The bus pulls to a halt in front of the barn. The bus doors open and 15 or so men in red jumpsuits emblazoned with large white letters shuffle out. The letters spell "FEDERAL INMATE". Some of the luckier men, with the latest fashion in jumpsuits, also have black letters above the white that spell "CAUTION: FELON". The men trudge single-file through the gate, enter the barn and plop heavily onto two old couches and a scrum of discarded chairs scattered haphazardly around two old tables. The usual morning disputes ring out: "Yo, you're sitting in my spot." And: "Who the fuck's been poking around in my locker?" And: "Who touched my shit? Where's my shit?"
Some men begin to grill bread on the skillet, some to make coffee. But most stare glassy eyed at the TV in the corner as one man - always the same man, mind you, our designated movie picker - fiddles with the DVD player. Soon, the screen lights up and Piper Kiernan and her motley assortment of prison-house friends appear. The men come to life along with her, cheering and laughing as the scenes unfold. The experience is decidedly interactive, as the men cheer loudly at the particularly raunchy girl-on-girl scenes, boo the guards and nitpick about the details.
So begins another day for the cons on the weed whacking team.
The above is a brief description of my place of work, the barn where I spend my mornings and afternoons in between bouts of weed whacking. Not exactly what first comes to mind when you think of prison, is it? Little supervision, out alone in the middle of nowhere, no phone, no one around. Last week, we even found a large rattle snake inside a box. One of the cons bravely chopped off its head with a shovel. When I can, I take a nap inside the cab of a huge green crane.

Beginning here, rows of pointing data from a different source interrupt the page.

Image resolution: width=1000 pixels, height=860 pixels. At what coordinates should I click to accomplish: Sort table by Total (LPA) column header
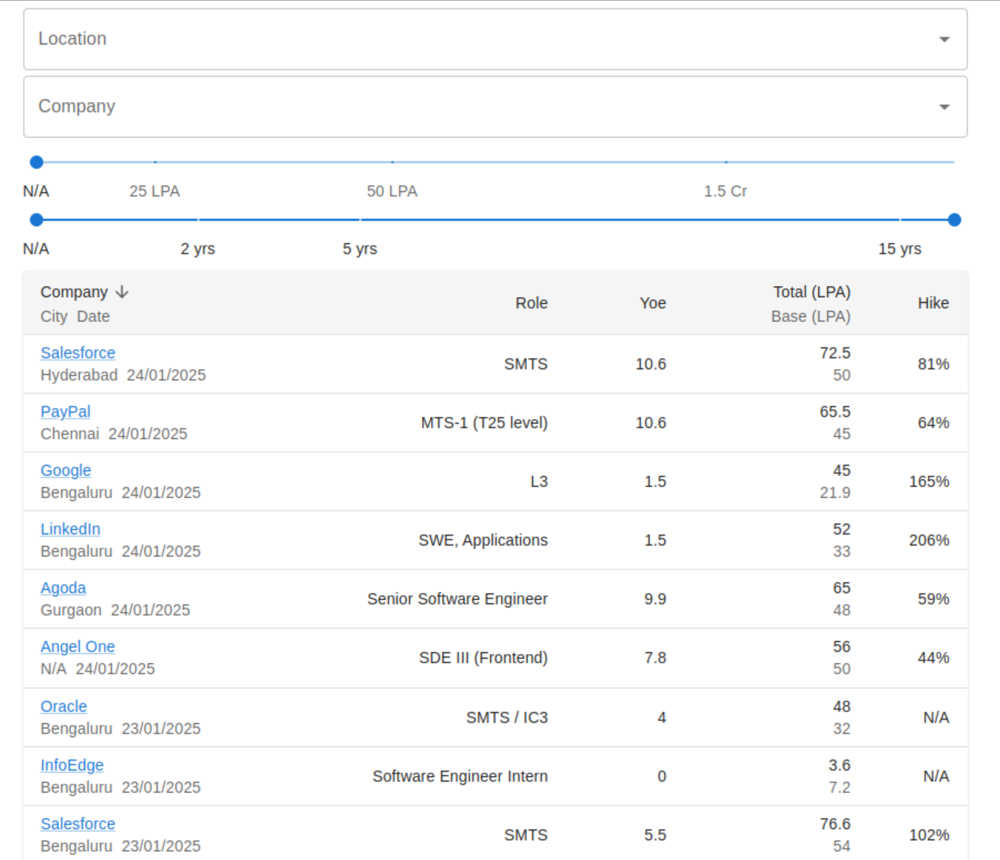tap(811, 292)
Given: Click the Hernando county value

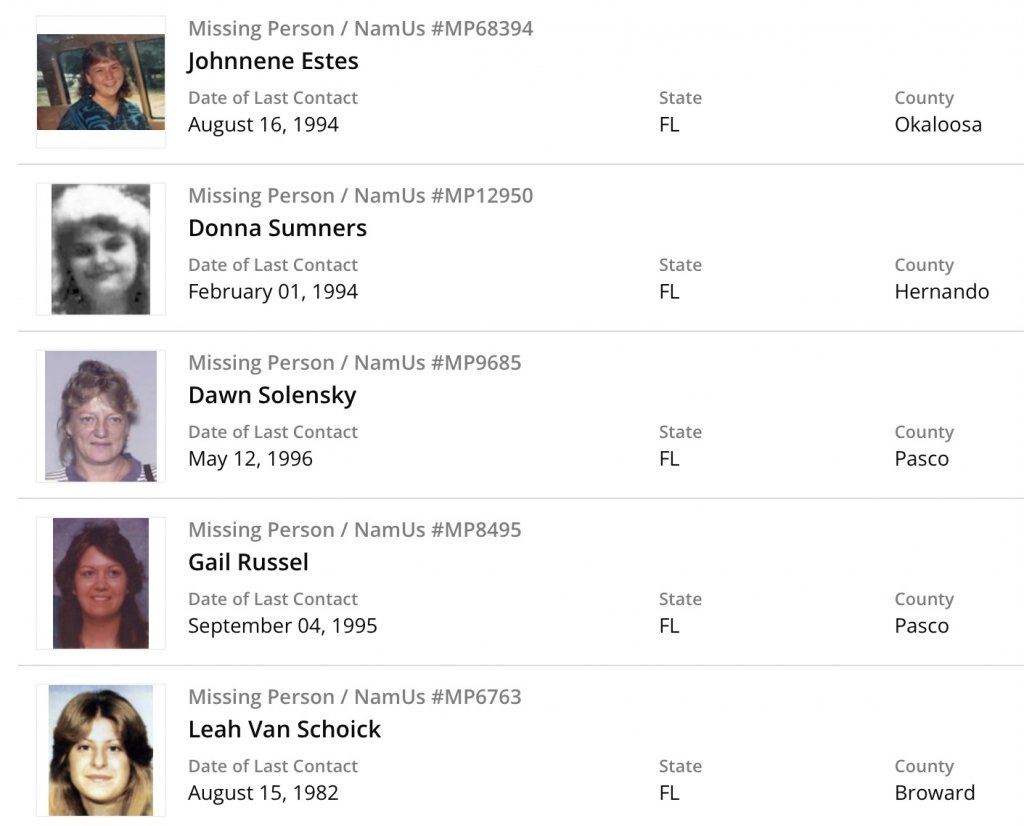Looking at the screenshot, I should [941, 292].
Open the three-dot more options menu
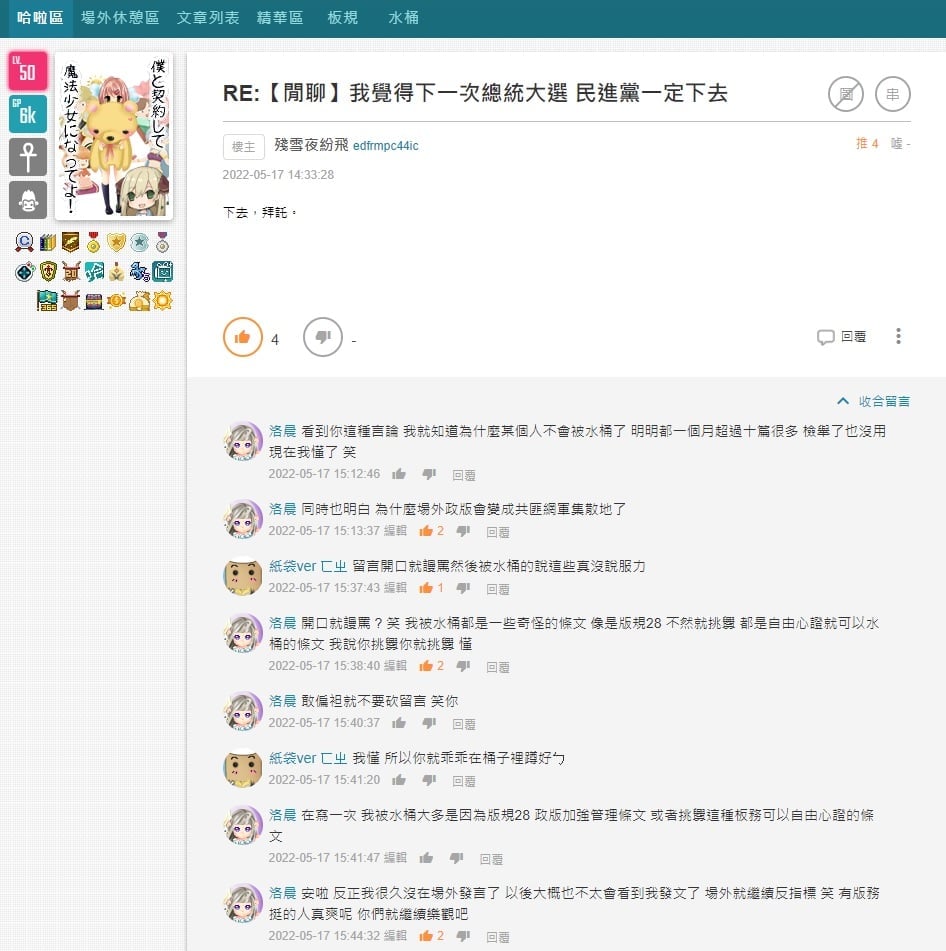 [x=898, y=337]
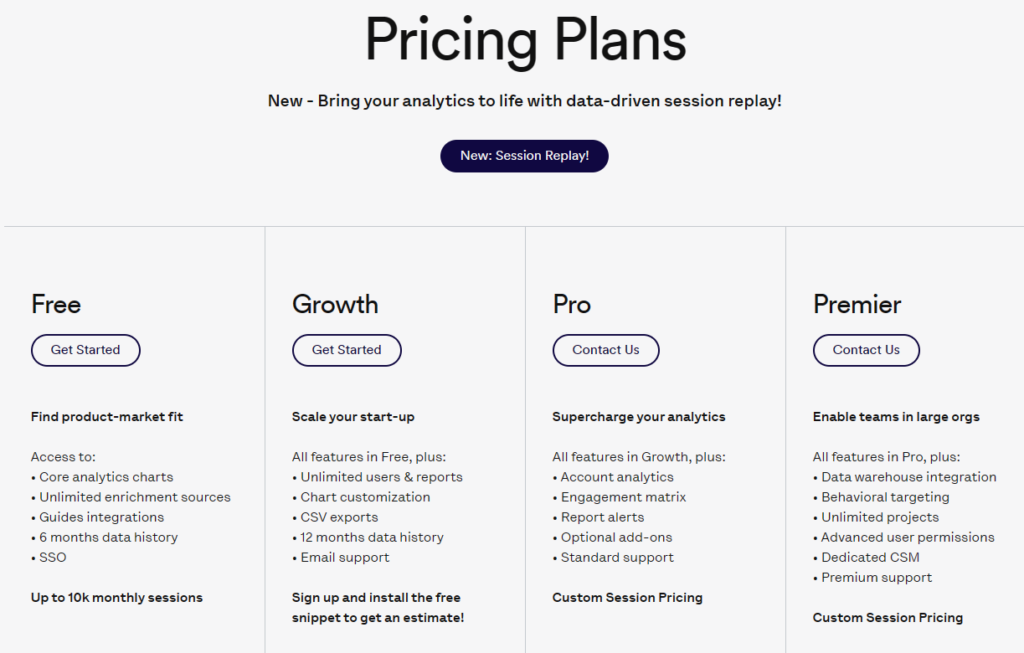Click the "Pricing Plans" page heading

525,41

But the purpose of this post is not to describe work but to mention the decidedly bizarre experience of watching Orange is the New Black from behind bars with other prisoners. A few of the more recent inmates and I had already watched bits and pieces on the outside. Most have not. For them it's a revelation. For me, it's almost more entertaining to watch their reactions than the episodes themselves.

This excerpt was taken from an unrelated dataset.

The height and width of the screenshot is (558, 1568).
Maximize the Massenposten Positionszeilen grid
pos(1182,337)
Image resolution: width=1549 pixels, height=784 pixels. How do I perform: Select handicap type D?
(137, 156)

This group can be a demanding lot, finding fault with little inconsistencies, unrealistic plotlines, inconceivable actions. The first item of note are the little details they got right: the ID cards (white and orange with black letters), the pillows (dirty white with blue stripes), the drab institutional look of the place (decade-old paint, cinderblock), the uniforms (ours are green, not orange as in the show, but the general shape and fit (or lack thereof) are the same. So no quibbles there.

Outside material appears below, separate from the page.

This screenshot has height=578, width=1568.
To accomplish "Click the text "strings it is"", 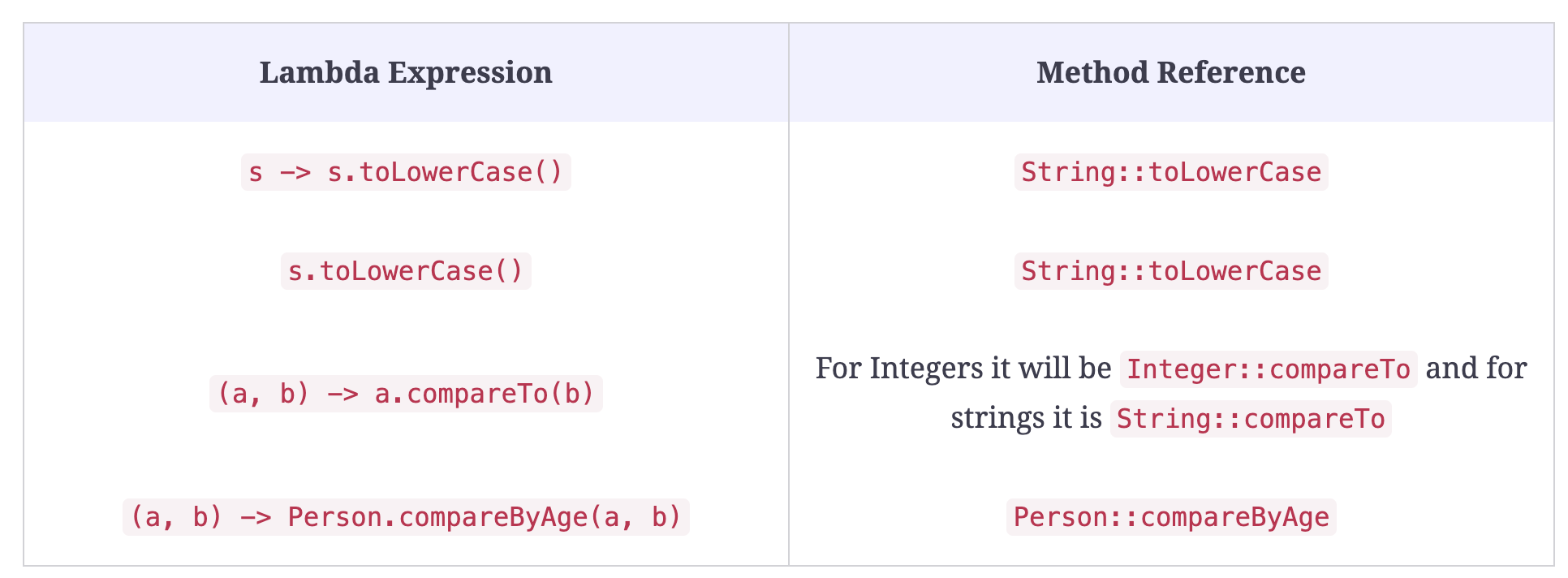I will point(1026,418).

The guards are also surprisingly realistic. In fact, we have identified a specific matching guard for each of the guards in the show. Scary. In a few cases it's a stretch, in a few others the similarity is eerie. It's like playing a bit part in an episode of Twilight Zone where you're watching a life parallel to yours unfold onscreen. Of course, some of the more risky sexual behavior of the guards is quite farfetched, although I suspect that when you have male guards in a male prison the possibility for misbehavior is diminished. But when it comes to weirdness and peccadilloes, my view is that we actually have the TV show beat.
The problems come in around the edges. The prison building itself on the show is quite a bit nicer than ours: the rec room, all the inside areas to hang out. I couldn't imagine that our minders would ever actually let us hold elections, as happened (to decidedly mixed results) in the show. All the dancing and fights and screaming and searching for chickens are also very unrealistic. My favorite comment from our barn: "Yo, dude, what's all this chicken shit?" In second place: "Man, that Piper, I don't get it. Which way she swing, to the chicks or to the dudes?"